_Data shown_
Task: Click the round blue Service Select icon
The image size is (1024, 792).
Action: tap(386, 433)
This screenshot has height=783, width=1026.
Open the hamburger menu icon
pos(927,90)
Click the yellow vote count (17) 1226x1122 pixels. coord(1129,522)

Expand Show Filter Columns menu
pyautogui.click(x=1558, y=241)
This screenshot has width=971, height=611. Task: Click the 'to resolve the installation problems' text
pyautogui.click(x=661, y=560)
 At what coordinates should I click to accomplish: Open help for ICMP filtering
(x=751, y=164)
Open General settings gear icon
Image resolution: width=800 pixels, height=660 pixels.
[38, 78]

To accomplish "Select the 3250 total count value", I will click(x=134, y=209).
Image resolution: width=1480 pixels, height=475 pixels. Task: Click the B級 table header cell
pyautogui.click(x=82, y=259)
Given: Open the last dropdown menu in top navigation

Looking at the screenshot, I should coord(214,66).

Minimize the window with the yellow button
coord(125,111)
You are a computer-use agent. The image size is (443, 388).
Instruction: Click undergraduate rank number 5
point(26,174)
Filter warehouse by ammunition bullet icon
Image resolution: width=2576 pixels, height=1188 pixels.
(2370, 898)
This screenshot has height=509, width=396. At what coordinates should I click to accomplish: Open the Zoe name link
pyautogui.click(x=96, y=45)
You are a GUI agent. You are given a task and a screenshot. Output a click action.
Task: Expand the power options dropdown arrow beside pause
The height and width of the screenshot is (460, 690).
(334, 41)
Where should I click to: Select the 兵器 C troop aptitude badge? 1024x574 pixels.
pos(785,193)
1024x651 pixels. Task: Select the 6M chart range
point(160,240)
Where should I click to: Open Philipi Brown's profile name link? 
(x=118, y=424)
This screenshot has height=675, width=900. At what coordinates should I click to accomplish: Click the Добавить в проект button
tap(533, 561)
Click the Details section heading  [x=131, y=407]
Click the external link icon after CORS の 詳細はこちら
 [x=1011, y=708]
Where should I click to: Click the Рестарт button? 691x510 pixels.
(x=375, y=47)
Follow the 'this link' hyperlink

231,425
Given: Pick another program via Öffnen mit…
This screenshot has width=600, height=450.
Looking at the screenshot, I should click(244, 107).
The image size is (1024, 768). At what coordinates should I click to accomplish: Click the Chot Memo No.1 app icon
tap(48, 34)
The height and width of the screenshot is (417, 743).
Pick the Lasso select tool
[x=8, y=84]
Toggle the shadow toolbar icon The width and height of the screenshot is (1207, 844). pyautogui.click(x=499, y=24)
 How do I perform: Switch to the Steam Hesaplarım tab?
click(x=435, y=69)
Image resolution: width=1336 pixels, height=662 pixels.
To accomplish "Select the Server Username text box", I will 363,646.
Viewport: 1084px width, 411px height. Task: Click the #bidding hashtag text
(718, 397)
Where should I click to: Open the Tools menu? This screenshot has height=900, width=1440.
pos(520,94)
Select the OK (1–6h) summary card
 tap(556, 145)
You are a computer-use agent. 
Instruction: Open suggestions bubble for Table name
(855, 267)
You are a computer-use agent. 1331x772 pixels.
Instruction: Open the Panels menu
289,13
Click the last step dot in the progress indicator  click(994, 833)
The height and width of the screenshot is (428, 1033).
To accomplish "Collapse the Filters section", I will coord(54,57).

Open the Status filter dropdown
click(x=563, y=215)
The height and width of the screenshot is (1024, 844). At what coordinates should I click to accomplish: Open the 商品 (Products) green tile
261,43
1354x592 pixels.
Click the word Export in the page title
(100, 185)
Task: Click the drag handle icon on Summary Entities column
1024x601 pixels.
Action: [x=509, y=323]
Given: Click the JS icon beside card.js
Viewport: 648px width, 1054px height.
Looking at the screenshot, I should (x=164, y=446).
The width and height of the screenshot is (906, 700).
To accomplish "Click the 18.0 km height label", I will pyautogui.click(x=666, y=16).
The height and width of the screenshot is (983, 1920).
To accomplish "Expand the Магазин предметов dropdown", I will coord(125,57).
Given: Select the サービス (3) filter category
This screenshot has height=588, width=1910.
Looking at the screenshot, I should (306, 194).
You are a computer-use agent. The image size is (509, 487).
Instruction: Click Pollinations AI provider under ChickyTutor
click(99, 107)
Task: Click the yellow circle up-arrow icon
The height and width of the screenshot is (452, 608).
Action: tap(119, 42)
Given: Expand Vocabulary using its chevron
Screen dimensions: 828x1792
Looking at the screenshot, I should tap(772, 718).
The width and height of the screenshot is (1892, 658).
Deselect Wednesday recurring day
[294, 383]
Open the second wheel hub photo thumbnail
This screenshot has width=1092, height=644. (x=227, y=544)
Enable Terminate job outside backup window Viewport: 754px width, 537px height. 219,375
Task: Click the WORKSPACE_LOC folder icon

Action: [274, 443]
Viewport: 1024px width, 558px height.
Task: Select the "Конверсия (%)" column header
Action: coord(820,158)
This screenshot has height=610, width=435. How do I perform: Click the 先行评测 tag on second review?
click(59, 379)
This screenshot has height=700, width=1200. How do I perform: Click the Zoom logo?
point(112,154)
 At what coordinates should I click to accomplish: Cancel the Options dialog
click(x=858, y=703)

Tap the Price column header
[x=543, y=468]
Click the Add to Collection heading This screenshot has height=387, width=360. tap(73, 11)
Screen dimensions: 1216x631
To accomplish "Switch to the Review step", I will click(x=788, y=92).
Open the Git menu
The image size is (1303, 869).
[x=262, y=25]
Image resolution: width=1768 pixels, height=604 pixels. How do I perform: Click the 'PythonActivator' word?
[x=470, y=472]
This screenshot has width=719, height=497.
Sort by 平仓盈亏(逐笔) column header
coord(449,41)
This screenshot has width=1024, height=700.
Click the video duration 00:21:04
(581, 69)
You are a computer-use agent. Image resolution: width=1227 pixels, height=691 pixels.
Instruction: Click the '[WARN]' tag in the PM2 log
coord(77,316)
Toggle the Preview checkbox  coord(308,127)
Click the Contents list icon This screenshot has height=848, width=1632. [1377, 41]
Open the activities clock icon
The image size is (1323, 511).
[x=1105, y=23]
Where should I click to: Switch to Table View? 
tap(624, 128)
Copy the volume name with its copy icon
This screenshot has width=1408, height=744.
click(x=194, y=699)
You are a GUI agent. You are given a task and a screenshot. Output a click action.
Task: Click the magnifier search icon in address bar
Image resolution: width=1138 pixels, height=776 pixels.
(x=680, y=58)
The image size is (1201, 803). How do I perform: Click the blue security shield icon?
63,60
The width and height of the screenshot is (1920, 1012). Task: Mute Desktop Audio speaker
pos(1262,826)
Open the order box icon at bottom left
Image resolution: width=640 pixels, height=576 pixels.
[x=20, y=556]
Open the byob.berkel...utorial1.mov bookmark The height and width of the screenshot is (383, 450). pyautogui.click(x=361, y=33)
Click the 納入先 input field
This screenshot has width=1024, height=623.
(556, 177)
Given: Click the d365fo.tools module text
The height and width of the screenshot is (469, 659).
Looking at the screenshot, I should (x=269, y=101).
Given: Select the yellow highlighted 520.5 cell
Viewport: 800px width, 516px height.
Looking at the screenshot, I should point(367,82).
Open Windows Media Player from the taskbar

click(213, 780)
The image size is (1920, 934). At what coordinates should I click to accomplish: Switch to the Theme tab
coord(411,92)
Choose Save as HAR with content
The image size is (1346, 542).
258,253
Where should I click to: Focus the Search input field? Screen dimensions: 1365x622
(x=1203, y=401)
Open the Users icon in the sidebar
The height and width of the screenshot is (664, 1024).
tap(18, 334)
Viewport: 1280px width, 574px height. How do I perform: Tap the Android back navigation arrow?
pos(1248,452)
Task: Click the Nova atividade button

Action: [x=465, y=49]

_Task requirements_
From the listing above, output exactly the run of lines that starts with the line containing "Open the Status filter dropdown" and ends with the line containing "Given: Click the JS icon beside card.js".

_Solution to this problem_
Open the Status filter dropdown
click(x=563, y=215)
The height and width of the screenshot is (1024, 844). At what coordinates should I click to accomplish: Open the 商品 (Products) green tile
261,43
1354x592 pixels.
Click the word Export in the page title
(100, 185)
Task: Click the drag handle icon on Summary Entities column
1024x601 pixels.
Action: [x=509, y=323]
Given: Click the JS icon beside card.js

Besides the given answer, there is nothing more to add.